• **Records supplied**:
____

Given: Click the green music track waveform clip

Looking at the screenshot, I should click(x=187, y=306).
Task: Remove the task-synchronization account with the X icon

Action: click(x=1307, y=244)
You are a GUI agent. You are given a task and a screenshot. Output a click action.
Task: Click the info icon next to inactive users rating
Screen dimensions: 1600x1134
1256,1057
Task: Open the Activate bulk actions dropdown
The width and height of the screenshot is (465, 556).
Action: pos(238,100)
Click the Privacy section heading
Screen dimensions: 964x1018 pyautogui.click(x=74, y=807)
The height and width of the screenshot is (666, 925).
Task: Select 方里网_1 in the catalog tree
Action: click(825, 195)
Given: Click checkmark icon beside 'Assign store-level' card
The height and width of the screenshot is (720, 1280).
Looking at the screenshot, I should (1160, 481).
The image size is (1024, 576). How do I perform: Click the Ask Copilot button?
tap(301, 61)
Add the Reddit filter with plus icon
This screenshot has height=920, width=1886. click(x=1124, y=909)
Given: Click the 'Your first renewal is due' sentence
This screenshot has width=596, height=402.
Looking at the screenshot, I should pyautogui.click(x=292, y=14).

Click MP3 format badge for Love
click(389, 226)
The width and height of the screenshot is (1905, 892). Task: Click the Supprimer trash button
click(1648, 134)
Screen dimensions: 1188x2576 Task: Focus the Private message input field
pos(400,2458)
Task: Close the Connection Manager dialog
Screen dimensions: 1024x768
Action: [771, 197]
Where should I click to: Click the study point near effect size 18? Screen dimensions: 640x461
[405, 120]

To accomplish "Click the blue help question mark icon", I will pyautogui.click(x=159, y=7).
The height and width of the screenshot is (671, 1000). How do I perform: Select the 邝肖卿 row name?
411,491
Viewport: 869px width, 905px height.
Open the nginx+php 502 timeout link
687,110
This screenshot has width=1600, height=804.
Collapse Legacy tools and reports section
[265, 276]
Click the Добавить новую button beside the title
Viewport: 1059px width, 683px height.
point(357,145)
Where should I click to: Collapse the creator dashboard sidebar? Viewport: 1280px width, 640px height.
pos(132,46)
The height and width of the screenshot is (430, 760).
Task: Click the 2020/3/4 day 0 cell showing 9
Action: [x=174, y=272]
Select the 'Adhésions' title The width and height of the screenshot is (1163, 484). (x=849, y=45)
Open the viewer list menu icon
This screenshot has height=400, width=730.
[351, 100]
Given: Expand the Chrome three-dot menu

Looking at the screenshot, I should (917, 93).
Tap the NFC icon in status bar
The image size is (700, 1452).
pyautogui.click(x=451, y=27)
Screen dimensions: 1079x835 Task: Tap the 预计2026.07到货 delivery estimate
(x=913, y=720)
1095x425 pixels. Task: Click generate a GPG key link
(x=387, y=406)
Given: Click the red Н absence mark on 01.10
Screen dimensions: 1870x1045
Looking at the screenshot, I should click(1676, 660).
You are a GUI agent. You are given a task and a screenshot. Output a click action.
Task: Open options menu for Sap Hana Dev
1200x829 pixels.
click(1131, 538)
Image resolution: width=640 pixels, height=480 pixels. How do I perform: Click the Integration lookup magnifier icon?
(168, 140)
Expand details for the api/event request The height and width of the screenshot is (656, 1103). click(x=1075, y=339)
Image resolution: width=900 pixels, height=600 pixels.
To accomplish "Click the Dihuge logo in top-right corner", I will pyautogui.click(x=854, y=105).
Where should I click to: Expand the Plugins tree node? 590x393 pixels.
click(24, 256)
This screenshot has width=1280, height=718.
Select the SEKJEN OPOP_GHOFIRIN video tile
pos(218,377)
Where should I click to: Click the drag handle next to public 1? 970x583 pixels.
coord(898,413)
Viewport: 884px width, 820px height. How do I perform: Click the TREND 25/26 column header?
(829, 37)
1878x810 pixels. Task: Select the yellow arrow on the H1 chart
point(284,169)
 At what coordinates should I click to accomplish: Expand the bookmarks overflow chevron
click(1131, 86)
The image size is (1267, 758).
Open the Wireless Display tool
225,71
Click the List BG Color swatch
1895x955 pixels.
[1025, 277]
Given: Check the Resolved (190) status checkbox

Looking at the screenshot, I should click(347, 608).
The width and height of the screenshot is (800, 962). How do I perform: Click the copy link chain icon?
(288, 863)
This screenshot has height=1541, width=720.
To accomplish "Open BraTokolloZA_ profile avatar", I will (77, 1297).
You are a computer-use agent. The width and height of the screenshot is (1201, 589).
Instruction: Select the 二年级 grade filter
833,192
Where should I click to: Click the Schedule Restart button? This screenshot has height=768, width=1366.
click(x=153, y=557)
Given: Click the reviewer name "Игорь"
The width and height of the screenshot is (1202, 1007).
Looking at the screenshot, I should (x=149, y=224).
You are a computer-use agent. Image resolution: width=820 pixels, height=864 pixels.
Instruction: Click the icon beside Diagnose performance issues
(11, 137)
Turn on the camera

____

• **What you will do**: Start at the first line of the material and write everything out exactly.

• **Response**:
Given: Click the green music track waveform clip

Looking at the screenshot, I should click(x=187, y=306).
Task: Remove the task-synchronization account with the X icon

Action: click(x=1307, y=244)
You are a GUI agent. You are given a task and a screenshot. Output a click action.
Task: Click the info icon next to inactive users rating
Screen dimensions: 1600x1134
1256,1057
Task: Open the Activate bulk actions dropdown
The width and height of the screenshot is (465, 556).
Action: pos(238,100)
Click the Privacy section heading
Screen dimensions: 964x1018 pyautogui.click(x=74, y=807)
The height and width of the screenshot is (666, 925).
Task: Select 方里网_1 in the catalog tree
Action: click(825, 195)
Given: Click checkmark icon beside 'Assign store-level' card
The height and width of the screenshot is (720, 1280).
Looking at the screenshot, I should (1160, 481).
The image size is (1024, 576). How do I perform: Click the Ask Copilot button?
tap(301, 61)
Add the Reddit filter with plus icon
This screenshot has height=920, width=1886. click(x=1124, y=909)
Given: Click the 'Your first renewal is due' sentence
This screenshot has width=596, height=402.
Looking at the screenshot, I should pyautogui.click(x=292, y=14).

Click MP3 format badge for Love
click(389, 226)
The width and height of the screenshot is (1905, 892). Task: Click the Supprimer trash button
click(1648, 134)
Screen dimensions: 1188x2576 Task: Focus the Private message input field
pos(400,2458)
Task: Close the Connection Manager dialog
Screen dimensions: 1024x768
Action: [771, 197]
Where should I click to: Click the study point near effect size 18? Screen dimensions: 640x461
[405, 120]

To accomplish "Click the blue help question mark icon", I will pyautogui.click(x=159, y=7).
The height and width of the screenshot is (671, 1000). How do I perform: Select the 邝肖卿 row name?
411,491
Viewport: 869px width, 905px height.
Open the nginx+php 502 timeout link
687,110
This screenshot has width=1600, height=804.
Collapse Legacy tools and reports section
[265, 276]
Click the Добавить новую button beside the title
Viewport: 1059px width, 683px height.
point(357,145)
Where should I click to: Collapse the creator dashboard sidebar? Viewport: 1280px width, 640px height.
pos(132,46)
The height and width of the screenshot is (430, 760).
Task: Click the 2020/3/4 day 0 cell showing 9
Action: [x=174, y=272]
Select the 'Adhésions' title The width and height of the screenshot is (1163, 484). (x=849, y=45)
Open the viewer list menu icon
This screenshot has height=400, width=730.
[351, 100]
Given: Expand the Chrome three-dot menu

Looking at the screenshot, I should (917, 93).
Tap the NFC icon in status bar
The image size is (700, 1452).
pyautogui.click(x=451, y=27)
Screen dimensions: 1079x835 Task: Tap the 预计2026.07到货 delivery estimate
(x=913, y=720)
1095x425 pixels. Task: Click generate a GPG key link
(x=387, y=406)
Given: Click the red Н absence mark on 01.10
Screen dimensions: 1870x1045
Looking at the screenshot, I should click(1676, 660).
You are a GUI agent. You are given a task and a screenshot. Output a click action.
Task: Open options menu for Sap Hana Dev
1200x829 pixels.
click(1131, 538)
Image resolution: width=640 pixels, height=480 pixels. How do I perform: Click the Integration lookup magnifier icon?
(168, 140)
Expand details for the api/event request The height and width of the screenshot is (656, 1103). click(x=1075, y=339)
Image resolution: width=900 pixels, height=600 pixels.
To accomplish "Click the Dihuge logo in top-right corner", I will pyautogui.click(x=854, y=105).
Where should I click to: Expand the Plugins tree node? 590x393 pixels.
click(24, 256)
This screenshot has width=1280, height=718.
Select the SEKJEN OPOP_GHOFIRIN video tile
pos(218,377)
Where should I click to: Click the drag handle next to public 1? 970x583 pixels.
coord(898,413)
Viewport: 884px width, 820px height. How do I perform: Click the TREND 25/26 column header?
(829, 37)
1878x810 pixels. Task: Select the yellow arrow on the H1 chart
point(284,169)
 At what coordinates should I click to accomplish: Expand the bookmarks overflow chevron
click(1131, 86)
The image size is (1267, 758).
Open the Wireless Display tool
225,71
Click the List BG Color swatch
1895x955 pixels.
[1025, 277]
Given: Check the Resolved (190) status checkbox

Looking at the screenshot, I should click(347, 608).
The width and height of the screenshot is (800, 962). How do I perform: Click the copy link chain icon?
(288, 863)
This screenshot has height=1541, width=720.
To accomplish "Open BraTokolloZA_ profile avatar", I will (77, 1297).
You are a computer-use agent. The width and height of the screenshot is (1201, 589).
Instruction: Select the 二年级 grade filter
833,192
Where should I click to: Click the Schedule Restart button? This screenshot has height=768, width=1366.
click(x=153, y=557)
Given: Click the reviewer name "Игорь"
The width and height of the screenshot is (1202, 1007).
Looking at the screenshot, I should (x=149, y=224).
You are a computer-use agent. Image resolution: width=820 pixels, height=864 pixels.
Instruction: Click the icon beside Diagnose performance issues
(11, 137)
Turn on the camera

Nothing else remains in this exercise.